[Dataset excerpts]
★ ★ ★
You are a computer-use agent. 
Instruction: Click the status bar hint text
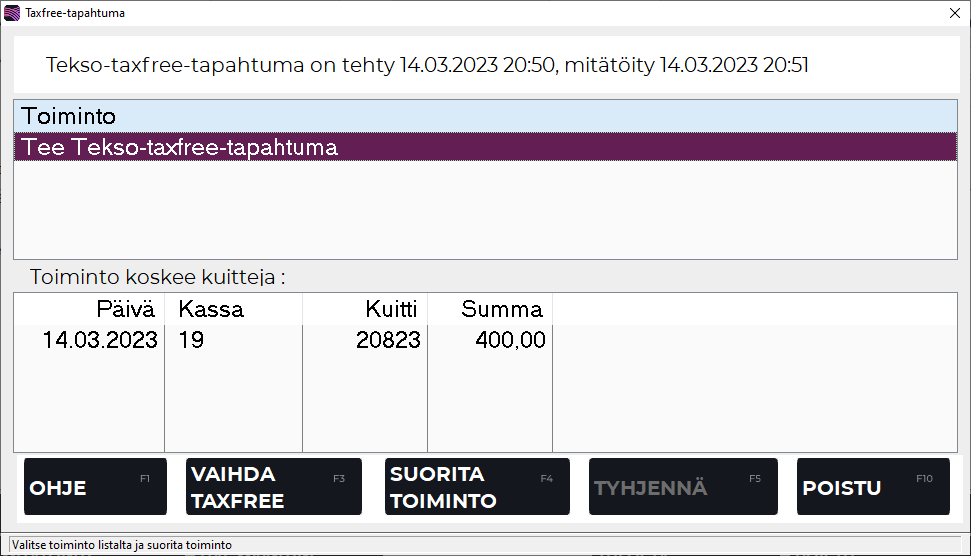[122, 544]
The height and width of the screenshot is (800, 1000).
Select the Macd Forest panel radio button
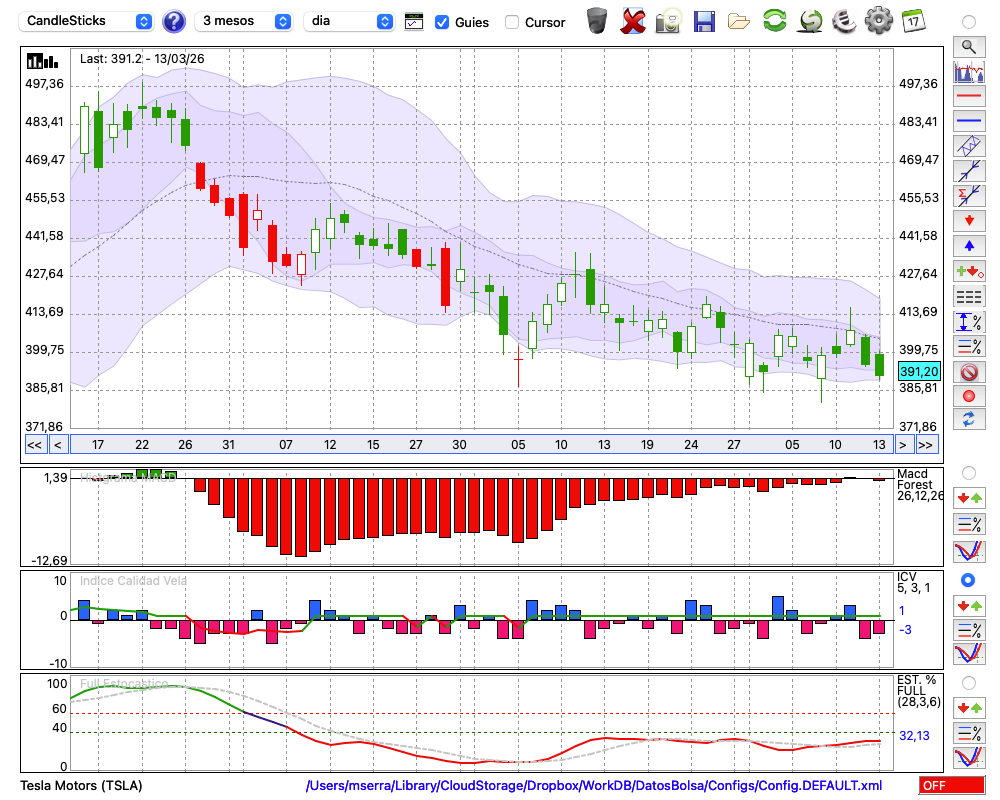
★ ★ ★
## The task
In your copy, repeat the records above exactly and include no images.

## Written response
You are a computer-use agent. 
Instruction: Click the status bar hint text
[122, 544]
The height and width of the screenshot is (800, 1000).
Select the Macd Forest panel radio button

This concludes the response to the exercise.